Beyond simple record-keeping for regulatory compliance, the module enables orchardists to evaluate the effectiveness of various treatment combinations by comparing spray logs directly against historic scouting records. This data-driven approach is particularly valuable for association and community-level IPM. For example by generating and analyzing shareable reports, growers can coordinate with neighbors to synchronize pheromone releases or microbial applications, creating a unified front against mobile pests and regional disease pressure.
Historic yield and quality data with the Harvest module
The ultimate measure of any biological program is the quality and volume of the final crop. Using Croptracker’s Harvest module, growers can analyze historic yield records by specific block or variety over multiple seasons. This high-level visibility allows for a direct comparison between harvest outcomes and the season’s scouting data and treatment logs.

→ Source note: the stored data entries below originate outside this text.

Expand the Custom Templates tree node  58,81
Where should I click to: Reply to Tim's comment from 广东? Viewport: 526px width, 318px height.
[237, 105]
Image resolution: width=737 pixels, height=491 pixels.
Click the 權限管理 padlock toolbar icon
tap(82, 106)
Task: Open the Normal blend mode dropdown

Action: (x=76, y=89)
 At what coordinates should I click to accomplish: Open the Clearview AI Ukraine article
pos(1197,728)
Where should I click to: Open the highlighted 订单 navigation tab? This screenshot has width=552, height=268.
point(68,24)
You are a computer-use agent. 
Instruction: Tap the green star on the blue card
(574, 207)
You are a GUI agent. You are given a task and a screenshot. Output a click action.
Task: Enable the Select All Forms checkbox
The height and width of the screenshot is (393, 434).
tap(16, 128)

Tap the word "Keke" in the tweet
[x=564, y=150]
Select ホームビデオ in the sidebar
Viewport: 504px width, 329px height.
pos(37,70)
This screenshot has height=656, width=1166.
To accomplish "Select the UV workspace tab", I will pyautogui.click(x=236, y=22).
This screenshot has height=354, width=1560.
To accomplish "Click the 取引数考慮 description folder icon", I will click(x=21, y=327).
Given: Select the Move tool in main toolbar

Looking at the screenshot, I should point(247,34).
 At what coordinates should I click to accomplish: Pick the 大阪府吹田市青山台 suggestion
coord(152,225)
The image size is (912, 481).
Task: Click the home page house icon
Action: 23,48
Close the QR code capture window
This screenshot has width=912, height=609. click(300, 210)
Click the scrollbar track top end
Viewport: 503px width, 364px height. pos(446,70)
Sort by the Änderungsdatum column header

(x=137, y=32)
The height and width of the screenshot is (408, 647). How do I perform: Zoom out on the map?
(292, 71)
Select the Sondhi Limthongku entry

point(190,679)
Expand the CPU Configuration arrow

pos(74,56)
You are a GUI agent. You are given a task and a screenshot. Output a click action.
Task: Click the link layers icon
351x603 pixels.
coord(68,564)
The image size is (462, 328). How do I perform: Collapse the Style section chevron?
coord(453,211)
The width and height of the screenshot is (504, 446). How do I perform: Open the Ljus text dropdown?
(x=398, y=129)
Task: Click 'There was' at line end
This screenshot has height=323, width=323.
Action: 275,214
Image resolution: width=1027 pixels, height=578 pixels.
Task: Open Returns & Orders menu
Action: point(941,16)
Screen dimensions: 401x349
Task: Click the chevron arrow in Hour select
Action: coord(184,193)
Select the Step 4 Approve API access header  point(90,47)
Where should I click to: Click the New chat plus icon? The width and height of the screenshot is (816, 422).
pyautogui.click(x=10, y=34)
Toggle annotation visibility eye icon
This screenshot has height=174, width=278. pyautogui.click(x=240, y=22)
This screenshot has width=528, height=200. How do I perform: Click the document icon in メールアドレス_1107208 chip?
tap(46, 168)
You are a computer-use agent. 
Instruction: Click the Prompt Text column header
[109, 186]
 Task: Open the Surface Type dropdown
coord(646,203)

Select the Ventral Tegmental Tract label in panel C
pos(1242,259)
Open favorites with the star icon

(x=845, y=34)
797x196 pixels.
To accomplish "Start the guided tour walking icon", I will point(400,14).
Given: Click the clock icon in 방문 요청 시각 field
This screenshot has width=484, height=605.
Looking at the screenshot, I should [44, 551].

By overlaying biological application timing with final pack-out results, growers can identify correlations between specific biostimulants and improved fruit finish or size. Additionally, tracking the labor time and product costs associated with these applications provides the financial transparency needed to refine long-term IPM strategies, ensuring that biological integrations are both agronomically sound and economically sustainable.
As the apple industry continues to pivot toward Integrated Pest Management, the successful integration of biologicals depends on more than just swapping one product for another. It requires a fundamental shift toward precision and proactive oversight. By leveraging Croptracker’s comprehensive platform growers can turn data into a strategic advantage. This digital infrastructure not only simplifies the burden of record-keeping but also provides the long-term data visibility needed to prove that biological inputs are a sound investment for both the land and the bottom line.